* [EXERCISE INSTRUCTIONS]: Print the first line of the records below and every line after it, up to and including the line with "Task: Switch to the 首页 tab". Print nothing else.

##############################

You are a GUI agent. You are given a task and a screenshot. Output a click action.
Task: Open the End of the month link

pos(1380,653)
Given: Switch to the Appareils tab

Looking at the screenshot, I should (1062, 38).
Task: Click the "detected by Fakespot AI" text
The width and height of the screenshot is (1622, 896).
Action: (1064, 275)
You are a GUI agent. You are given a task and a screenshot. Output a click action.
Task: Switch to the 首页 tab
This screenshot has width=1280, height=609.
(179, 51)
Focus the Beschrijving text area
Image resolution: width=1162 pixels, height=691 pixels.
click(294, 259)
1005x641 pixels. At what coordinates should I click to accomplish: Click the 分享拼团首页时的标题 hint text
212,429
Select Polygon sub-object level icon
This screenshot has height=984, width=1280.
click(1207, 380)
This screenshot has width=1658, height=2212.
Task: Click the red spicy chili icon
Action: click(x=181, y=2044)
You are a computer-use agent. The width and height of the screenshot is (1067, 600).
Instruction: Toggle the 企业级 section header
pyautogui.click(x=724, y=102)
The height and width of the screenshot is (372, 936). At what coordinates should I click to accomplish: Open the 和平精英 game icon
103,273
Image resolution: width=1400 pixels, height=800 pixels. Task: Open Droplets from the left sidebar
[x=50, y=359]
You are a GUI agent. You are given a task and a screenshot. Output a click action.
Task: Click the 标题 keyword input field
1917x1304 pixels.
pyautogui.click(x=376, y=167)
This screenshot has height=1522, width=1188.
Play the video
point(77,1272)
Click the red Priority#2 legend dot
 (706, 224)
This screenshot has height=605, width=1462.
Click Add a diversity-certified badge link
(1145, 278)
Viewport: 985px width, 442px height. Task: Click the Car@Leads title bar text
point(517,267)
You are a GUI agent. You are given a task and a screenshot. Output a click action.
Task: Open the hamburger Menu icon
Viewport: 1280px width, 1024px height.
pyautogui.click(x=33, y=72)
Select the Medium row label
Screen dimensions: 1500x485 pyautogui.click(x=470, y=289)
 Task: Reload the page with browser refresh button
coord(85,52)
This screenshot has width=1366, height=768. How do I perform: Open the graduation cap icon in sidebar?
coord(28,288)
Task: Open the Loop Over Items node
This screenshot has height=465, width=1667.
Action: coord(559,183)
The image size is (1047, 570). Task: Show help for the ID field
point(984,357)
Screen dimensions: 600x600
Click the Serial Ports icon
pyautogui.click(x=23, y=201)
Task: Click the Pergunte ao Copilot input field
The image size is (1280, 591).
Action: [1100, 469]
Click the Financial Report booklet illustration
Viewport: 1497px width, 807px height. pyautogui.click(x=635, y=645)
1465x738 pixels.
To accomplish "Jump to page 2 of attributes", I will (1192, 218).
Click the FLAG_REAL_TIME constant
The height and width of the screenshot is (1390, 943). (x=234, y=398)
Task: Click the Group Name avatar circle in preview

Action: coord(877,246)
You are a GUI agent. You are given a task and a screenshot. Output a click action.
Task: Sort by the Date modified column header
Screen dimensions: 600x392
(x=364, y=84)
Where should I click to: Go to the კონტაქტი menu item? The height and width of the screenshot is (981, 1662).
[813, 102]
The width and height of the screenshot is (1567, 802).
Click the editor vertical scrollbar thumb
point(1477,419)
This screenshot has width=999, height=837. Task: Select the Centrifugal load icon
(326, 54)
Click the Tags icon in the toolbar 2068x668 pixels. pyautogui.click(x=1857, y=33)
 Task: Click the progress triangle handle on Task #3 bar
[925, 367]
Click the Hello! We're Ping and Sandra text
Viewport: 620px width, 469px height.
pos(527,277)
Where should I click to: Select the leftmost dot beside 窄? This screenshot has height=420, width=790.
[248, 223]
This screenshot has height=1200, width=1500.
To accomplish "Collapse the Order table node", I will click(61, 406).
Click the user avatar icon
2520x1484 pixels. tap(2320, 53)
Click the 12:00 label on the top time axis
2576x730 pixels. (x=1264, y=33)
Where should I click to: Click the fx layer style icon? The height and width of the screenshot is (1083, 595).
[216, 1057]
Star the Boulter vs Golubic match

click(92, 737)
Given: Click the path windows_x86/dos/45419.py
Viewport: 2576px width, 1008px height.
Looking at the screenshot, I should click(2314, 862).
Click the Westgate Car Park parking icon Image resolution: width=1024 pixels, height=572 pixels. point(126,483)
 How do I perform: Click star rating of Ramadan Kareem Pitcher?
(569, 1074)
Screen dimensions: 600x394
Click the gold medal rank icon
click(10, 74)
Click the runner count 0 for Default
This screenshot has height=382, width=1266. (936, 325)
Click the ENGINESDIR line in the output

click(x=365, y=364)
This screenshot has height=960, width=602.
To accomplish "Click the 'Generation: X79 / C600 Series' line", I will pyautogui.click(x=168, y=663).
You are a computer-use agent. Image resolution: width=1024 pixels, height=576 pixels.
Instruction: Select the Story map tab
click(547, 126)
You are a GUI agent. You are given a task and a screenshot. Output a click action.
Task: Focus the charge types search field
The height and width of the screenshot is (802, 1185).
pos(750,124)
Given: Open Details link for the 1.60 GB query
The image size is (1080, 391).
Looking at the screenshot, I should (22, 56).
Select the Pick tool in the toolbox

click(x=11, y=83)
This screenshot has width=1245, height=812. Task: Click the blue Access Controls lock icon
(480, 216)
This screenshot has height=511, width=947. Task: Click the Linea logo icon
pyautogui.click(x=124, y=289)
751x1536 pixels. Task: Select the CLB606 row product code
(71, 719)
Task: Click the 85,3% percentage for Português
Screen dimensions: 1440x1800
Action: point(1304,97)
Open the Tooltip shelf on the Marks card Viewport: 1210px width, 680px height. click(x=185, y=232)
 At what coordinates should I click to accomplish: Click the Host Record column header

##############################

* [WRITTEN RESPONSE]:
You are a GUI agent. You are given a task and a screenshot. Output a click action.
Task: Open the End of the month link

pos(1380,653)
Given: Switch to the Appareils tab

Looking at the screenshot, I should (1062, 38).
Task: Click the "detected by Fakespot AI" text
The width and height of the screenshot is (1622, 896).
Action: (1064, 275)
You are a GUI agent. You are given a task and a screenshot. Output a click action.
Task: Switch to the 首页 tab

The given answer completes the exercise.